When he bought the medallion in 2003, he paid around $215,000. Today, the asking price for an individual driver medallion has more than tripled, to nearly $700,000. Last month, fleet medallions (which are valid for a single driver working within a fleet) cracked $1 million.
“It’s unbelievable, kind of,” said Maggoo, who adds that he would not be able to afford a medallion today.
An analysis by Bloomberg News, repeated by WNYC, shows individual and fleet medallions have seen a 10-fold increase in price. In the same period, gold prices tripled.
Taking advantage of the rising cost of medallions is not so simple. To purchase a medallion, you need to become a driver or run a taxi fleet as a business.
There is one indirect way to invest, however: Medallion Financial, the only publicly traded company that makes medallion loans.
“Our company’s motto has been, ’In niches there are riches,’” said Andrew Murstein, company’s CEO.
The loans he makes are mainly to immigrants with no little or credit record, and no collateral. Though the business model could call to mind the recent boom in subprime home lending, which ended with nationwide economic meltdown, Murstein insists his business is different.
(Photo: Medallion Financial CEO Andrew Murstein. Ilya Marritz/WNYC)
“We have lent over $5 billion dollars to the taxi industry with zero losses,” he said. “I am not aware of a single bank in the United States that can make a claim like that.”
It’s not that drivers never default on their loans. But medallions are so valuable, it’s easy to repossess and re-sell a medallion from a delinquent borrower.

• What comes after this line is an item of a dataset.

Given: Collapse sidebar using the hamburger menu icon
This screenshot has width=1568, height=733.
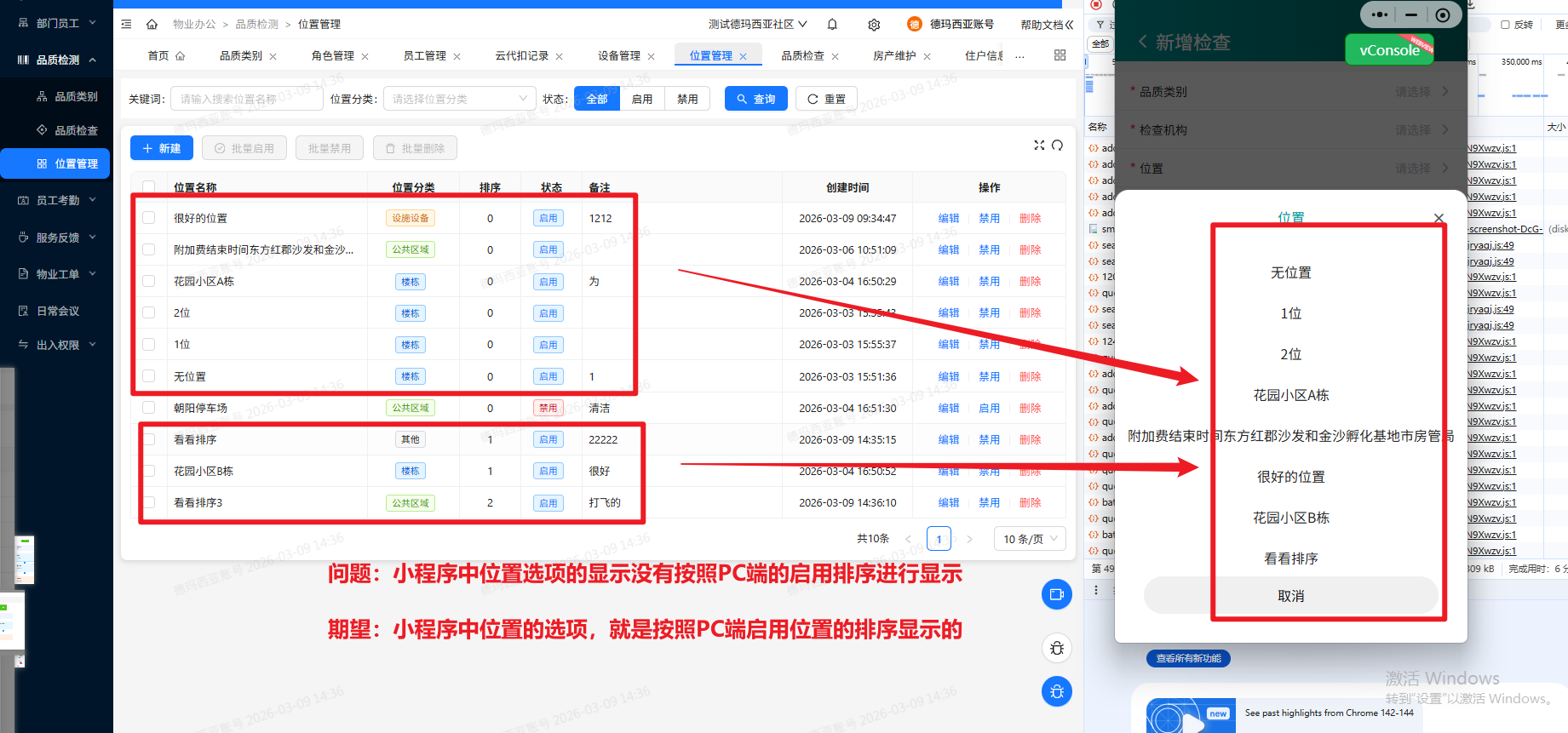Looking at the screenshot, I should click(x=126, y=25).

Explaining A Dizzying Rise
Similar to home lenders in the boom years, Medallion Financial’s business is based on the assumption that medallion values will never significantly decline in price. It’s a view supported by most drivers, and by Taxi and Limousine Commissioner David Yassky.
“I think people are buying these medallions because they know the city’s economy over the long run is a successful one,” he said.
Yassky added that the recent introduction of credit card readers may have contributed. With the option to pay using plastic, more people are likely to take a taxi, and they tend to tip more generously as well, he said.
But Ed Rogoff, a professor of management at Baruch College, said one factor alone really drives medallion prices: the fact that there are only 13,237 of them. Since the 1930s, the number has increased only slightly.
(Photo: Taxi and Limousine Commissioner David Yassky. Ilya Marritz/WNYC)
“There’s nothing like having a monopoly to keep you profitable,” Rogoff said. “When you limit competition, you get strong profits, and those profits get reflected in the value of the enterprise. And the value of the enterprise in the taxicab industry is the medallion price.”
Yet most drivers still make a modest wage. A typical driver may brings home about $50,000 a year, with no benefits.
Sushil Maggoo said he struggled to save enough to buy the medallion eight years ago. Now it’s his nest egg.
“I just want to keep up for my retirement to help me to pay my bill when I cannot work,” Maggoo said.
Until then, you’ll find him driving the streets of New York. Look for the yellow Lexus.